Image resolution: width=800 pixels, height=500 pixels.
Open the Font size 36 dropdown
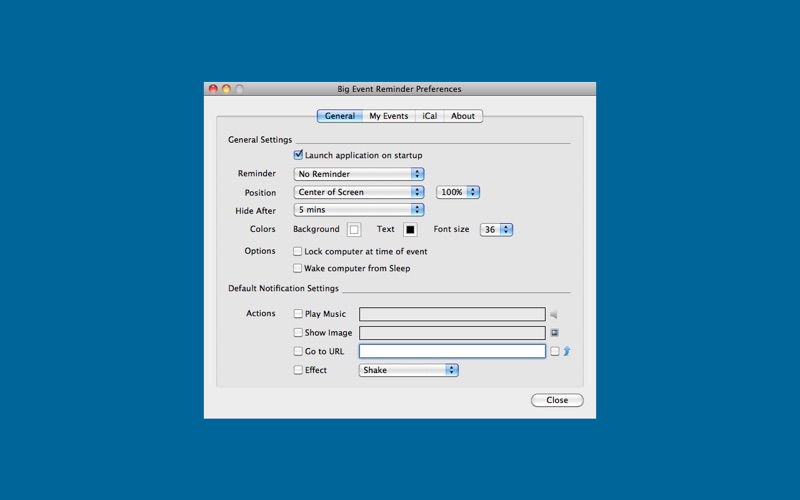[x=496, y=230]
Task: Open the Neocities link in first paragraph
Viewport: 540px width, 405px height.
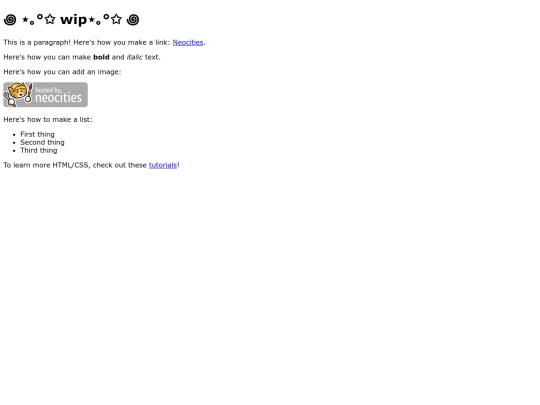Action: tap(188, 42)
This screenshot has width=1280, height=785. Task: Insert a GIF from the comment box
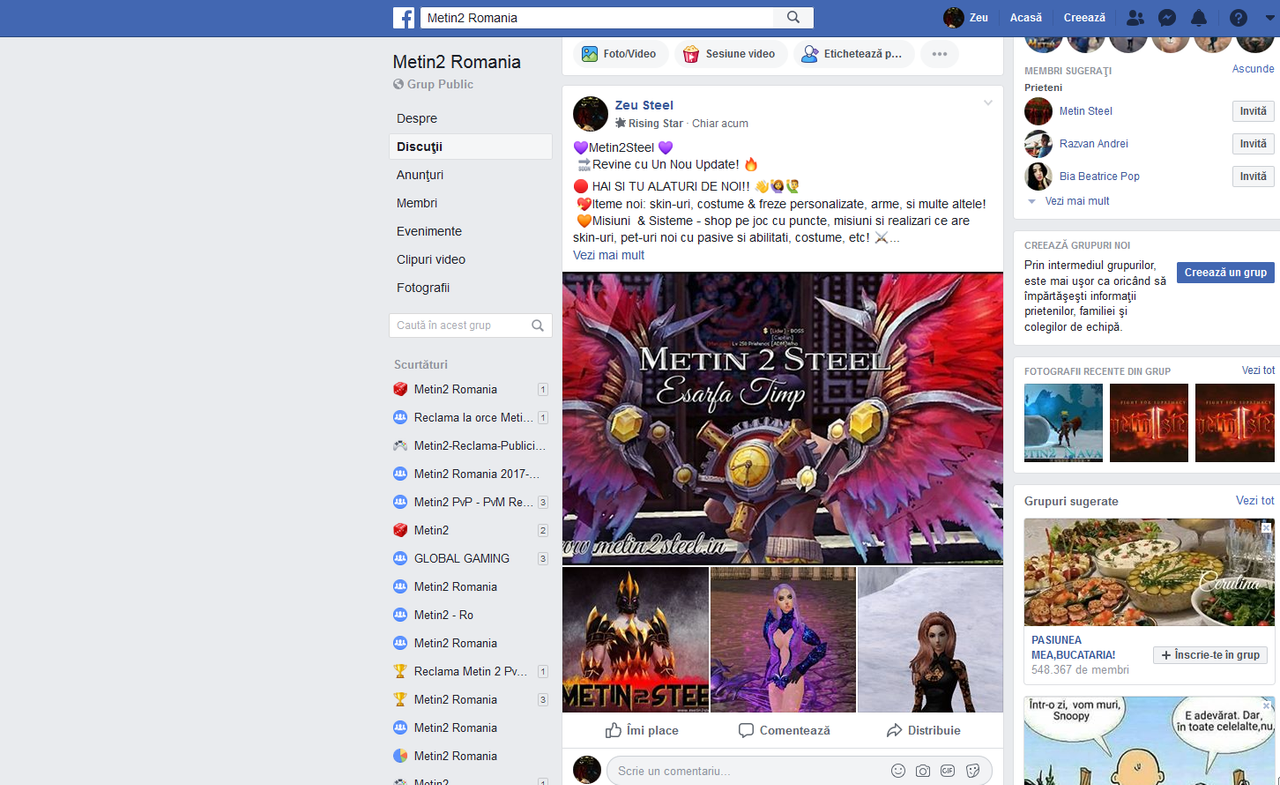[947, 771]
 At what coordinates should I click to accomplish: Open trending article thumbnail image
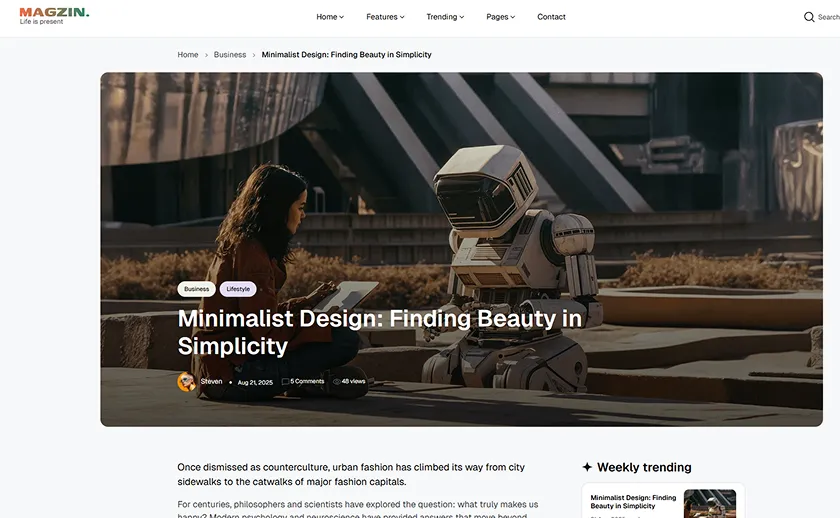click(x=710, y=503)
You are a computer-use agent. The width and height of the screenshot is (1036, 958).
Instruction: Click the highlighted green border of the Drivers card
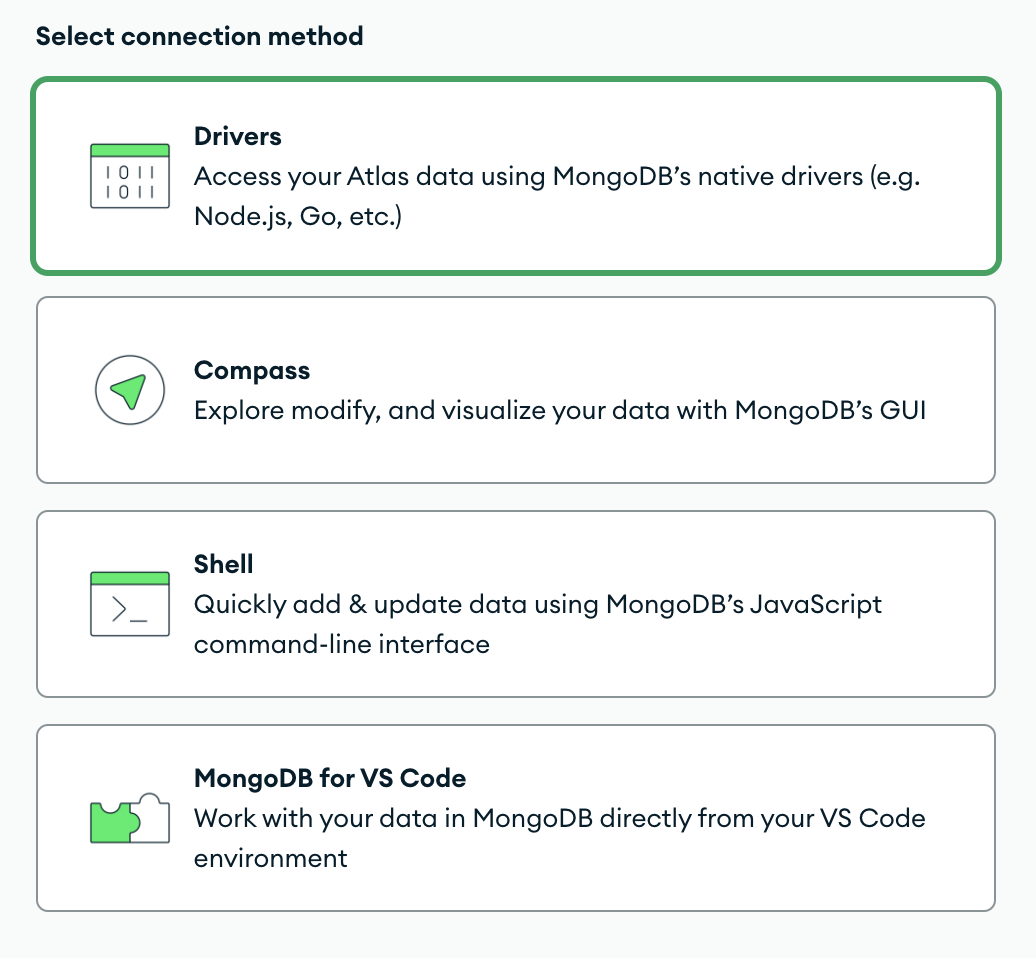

______

* [THE TASK]
All of the records need to be reproduced exactly, with each picture omitted.

* [TASK SOLUTION]
Image resolution: width=800 pixels, height=500 pixels.
Open the Font size 36 dropdown
[x=496, y=230]
Task: Open the Neocities link in first paragraph
Viewport: 540px width, 405px height.
Action: tap(188, 42)
This screenshot has width=1280, height=785. Task: Insert a GIF from the comment box
[947, 771]
 At what coordinates should I click to accomplish: Open trending article thumbnail image
click(x=710, y=503)
You are a computer-use agent. The width and height of the screenshot is (1036, 958).
Instruction: Click the highlighted green border of the Drivers card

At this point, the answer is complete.